Séminaire Notation

Responsable(s): 

Musica enchiriadis, anonyme, 10e siècle. Biblioteca Apostolica Vaticana, Pal. lat. 1342, fo 118 vo.

Après deux années de travaux, le séminaire Notation s'est achevé ce jeudi 1er juin 2017. Cette page en demeurera le témoignage.

L'argumentaire initial était celui-ci:

Le lien qui unit la musique à sa notation (ou réciproquement) demeure mal défini. Pour certains, la notation n’est qu’une reproduction codée, indirecte, sommaire. Pour d’autres, elle est un « métalangage », comme l’écriture linguistique. Roman Ingarden y a vu « un système de prescriptions sténographiques et implicites, […] par lequel s’exprime la volonté de l’artiste expliquant comment l’œuvre qu’il a créée doit être réalisée ». Pour Nelson Goodman, « la partition a pour fonction première l’identification experte (authoritative) de l’œuvre d’une de ses exécutions à une autre ».

L’article célèbre de Charles Seeger, « Prescriptive and descriptive music-writing » (1958), oppose avec force une écriture musicale « prescriptive », symbolique, qui « ne nous dit pas tant comment la musique sonne que comment la faire sonner » et qui requiert une connaissance des traditions qui lui sont associées, à une notation « descriptive », essentiellement fondée sur des représentations acoustiques, et qui indique ce qui se passe « entre les notes ». Cette opposition se situe en quelque sorte entre les notations traditionnelles et des dispositifs de représentation rendus possible par des technologies modernes – entre les notations proprement dites et les représentations.

Nos journées de travail ont mené une réflexion sur ces diverses questions et ont tenté d'y apporter des éléments de réponse. Nous avons assemblé aussi une bibliographie sommaire sur ces divers points, qui pourrait encore être complétée en envoyant des références à Nicolas Meeùs.
 

19 mars 2016

Après une Introduction générale dont on trouvera le texte ici, la séance a été consacrée à deux exposés:

  • Nicolas Meeùs, « La théorie de la partition selon Nelson Goodman »

Les chapitres IV (The Theory of Notation) et V (Score, Sketch, and Script) de Languages of Art esquissent des théories de la notation et de la partition fortement ancrées dans l'ontologie nominaliste de l'œuvre musicale professée par Nelson Goodman. Malgré leur caractère excessif, ces théories soulèvent quelques-unes des questions fondamentales qui devront nous guider pendant ce séminaire.

  • Laurent Cugny, « Théorie des musiques audiotactiles et notation »

La Théorie des musiques audiotactiles de Vincenzo Caporaletti propose une vraie alternative théorique aux couples composition-improvisation et écriture-oralité, lesquels, dans le cas du jazz au moins, peuvent se révéler réducteurs. La présente intervention mettra plus particulièrement en lumière ses aspects concernant la notation, la raison graphique.

La théorie de l'« authenticité » de Goodman (c'est-à-dire de l'identification authentique de l'oeuvre d'art) avait fait l'objet d'un exposé de Nicolas Meeùs en 2005 au séminaire « Langages musicaux ». Le texte peut en être téléchargé ici, tel qu'il avait été revu fin 2005.
 

7 mai 2016

  • Pierre Couprie, « Graphisme et algorithmique dans la notation musicale au second vingtième siècle »

(Entrées du jeu de données)
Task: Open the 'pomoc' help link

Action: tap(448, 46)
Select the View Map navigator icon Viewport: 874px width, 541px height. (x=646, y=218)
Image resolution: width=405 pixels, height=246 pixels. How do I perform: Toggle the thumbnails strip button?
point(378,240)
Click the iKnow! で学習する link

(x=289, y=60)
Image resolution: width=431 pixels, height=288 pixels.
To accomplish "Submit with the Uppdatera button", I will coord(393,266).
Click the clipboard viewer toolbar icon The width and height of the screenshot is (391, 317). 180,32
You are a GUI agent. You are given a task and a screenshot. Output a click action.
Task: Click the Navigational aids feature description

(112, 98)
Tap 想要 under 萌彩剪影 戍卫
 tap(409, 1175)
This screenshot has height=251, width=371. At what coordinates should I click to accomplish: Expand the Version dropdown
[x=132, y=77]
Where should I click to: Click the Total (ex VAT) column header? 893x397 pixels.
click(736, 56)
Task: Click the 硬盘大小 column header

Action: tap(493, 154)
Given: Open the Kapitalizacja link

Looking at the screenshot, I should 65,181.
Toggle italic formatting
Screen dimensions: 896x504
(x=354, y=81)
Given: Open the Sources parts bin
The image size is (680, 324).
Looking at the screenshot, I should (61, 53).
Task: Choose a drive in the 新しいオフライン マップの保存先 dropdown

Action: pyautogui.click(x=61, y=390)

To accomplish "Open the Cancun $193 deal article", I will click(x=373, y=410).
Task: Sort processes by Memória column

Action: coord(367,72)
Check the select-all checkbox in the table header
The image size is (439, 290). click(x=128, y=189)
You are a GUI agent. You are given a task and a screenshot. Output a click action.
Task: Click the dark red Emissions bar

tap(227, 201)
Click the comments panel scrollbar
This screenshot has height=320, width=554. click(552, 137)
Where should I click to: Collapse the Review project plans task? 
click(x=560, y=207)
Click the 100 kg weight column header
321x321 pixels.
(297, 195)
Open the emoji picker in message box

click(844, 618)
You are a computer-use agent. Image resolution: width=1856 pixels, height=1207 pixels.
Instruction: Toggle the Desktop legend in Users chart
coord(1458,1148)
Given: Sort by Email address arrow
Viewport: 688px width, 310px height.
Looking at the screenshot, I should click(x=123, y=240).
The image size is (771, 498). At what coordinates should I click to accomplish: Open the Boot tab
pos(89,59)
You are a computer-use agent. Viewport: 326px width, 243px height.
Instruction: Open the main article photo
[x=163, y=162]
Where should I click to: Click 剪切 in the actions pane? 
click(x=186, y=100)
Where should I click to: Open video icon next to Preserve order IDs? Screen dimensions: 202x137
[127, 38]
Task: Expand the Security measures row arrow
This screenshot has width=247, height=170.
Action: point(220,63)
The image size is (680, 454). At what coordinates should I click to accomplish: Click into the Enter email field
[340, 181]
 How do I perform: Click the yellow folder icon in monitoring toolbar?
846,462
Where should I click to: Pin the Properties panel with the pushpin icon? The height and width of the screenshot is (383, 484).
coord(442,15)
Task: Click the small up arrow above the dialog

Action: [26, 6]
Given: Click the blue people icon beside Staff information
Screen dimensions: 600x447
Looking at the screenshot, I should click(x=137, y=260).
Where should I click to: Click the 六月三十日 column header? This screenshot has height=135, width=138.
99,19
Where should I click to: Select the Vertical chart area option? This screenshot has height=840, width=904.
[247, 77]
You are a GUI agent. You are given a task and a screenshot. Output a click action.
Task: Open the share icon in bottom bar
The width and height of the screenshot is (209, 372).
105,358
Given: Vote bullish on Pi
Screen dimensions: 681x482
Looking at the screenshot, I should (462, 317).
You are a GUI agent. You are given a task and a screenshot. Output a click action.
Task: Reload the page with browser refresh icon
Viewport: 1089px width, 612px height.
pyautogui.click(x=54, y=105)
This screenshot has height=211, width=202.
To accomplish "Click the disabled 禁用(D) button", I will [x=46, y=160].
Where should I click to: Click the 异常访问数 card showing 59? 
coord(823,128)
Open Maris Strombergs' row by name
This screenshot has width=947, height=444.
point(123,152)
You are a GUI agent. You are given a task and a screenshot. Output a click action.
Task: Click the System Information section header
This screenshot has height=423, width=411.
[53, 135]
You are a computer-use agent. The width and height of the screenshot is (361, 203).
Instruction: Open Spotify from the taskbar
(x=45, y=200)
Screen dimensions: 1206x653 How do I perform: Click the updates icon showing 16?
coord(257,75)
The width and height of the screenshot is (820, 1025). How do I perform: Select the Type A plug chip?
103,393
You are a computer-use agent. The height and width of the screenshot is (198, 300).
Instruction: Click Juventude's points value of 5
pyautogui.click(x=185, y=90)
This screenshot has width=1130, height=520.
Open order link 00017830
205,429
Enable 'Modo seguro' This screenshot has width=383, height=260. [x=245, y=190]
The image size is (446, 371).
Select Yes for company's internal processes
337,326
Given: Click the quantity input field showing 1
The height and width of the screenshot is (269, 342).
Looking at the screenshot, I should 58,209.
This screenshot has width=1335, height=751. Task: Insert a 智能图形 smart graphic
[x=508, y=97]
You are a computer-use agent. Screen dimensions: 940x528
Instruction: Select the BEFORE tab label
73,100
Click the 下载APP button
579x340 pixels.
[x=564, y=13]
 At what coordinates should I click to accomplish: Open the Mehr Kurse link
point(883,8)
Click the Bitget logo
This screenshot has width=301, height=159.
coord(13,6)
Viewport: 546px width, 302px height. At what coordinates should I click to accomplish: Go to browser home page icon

ACTIONS REQUISES
1 > Recopiez le passage du texte sur le séminaire Notation, depuis « 19 mars 2016 » jusqu'à « pendant ce séminaire. » inclus.
2 > D'après le texte sur le séminaire Notation, à quelle date ce séminaire s'est-il achevé ?

RÉPONSES PAR CONSIGNE
1 >
19 mars 2016

Après une Introduction générale dont on trouvera le texte ici, la séance a été consacrée à deux exposés:

  • Nicolas Meeùs, « La théorie de la partition selon Nelson Goodman »

Les chapitres IV (The Theory of Notation) et V (Score, Sketch, and Script) de Languages of Art esquissent des théories de la notation et de la partition fortement ancrées dans l'ontologie nominaliste de l'œuvre musicale professée par Nelson Goodman. Malgré leur caractère excessif, ces théories soulèvent quelques-unes des questions fondamentales qui devront nous guider pendant ce séminaire.

2 > Le jeudi 1er juin 2017.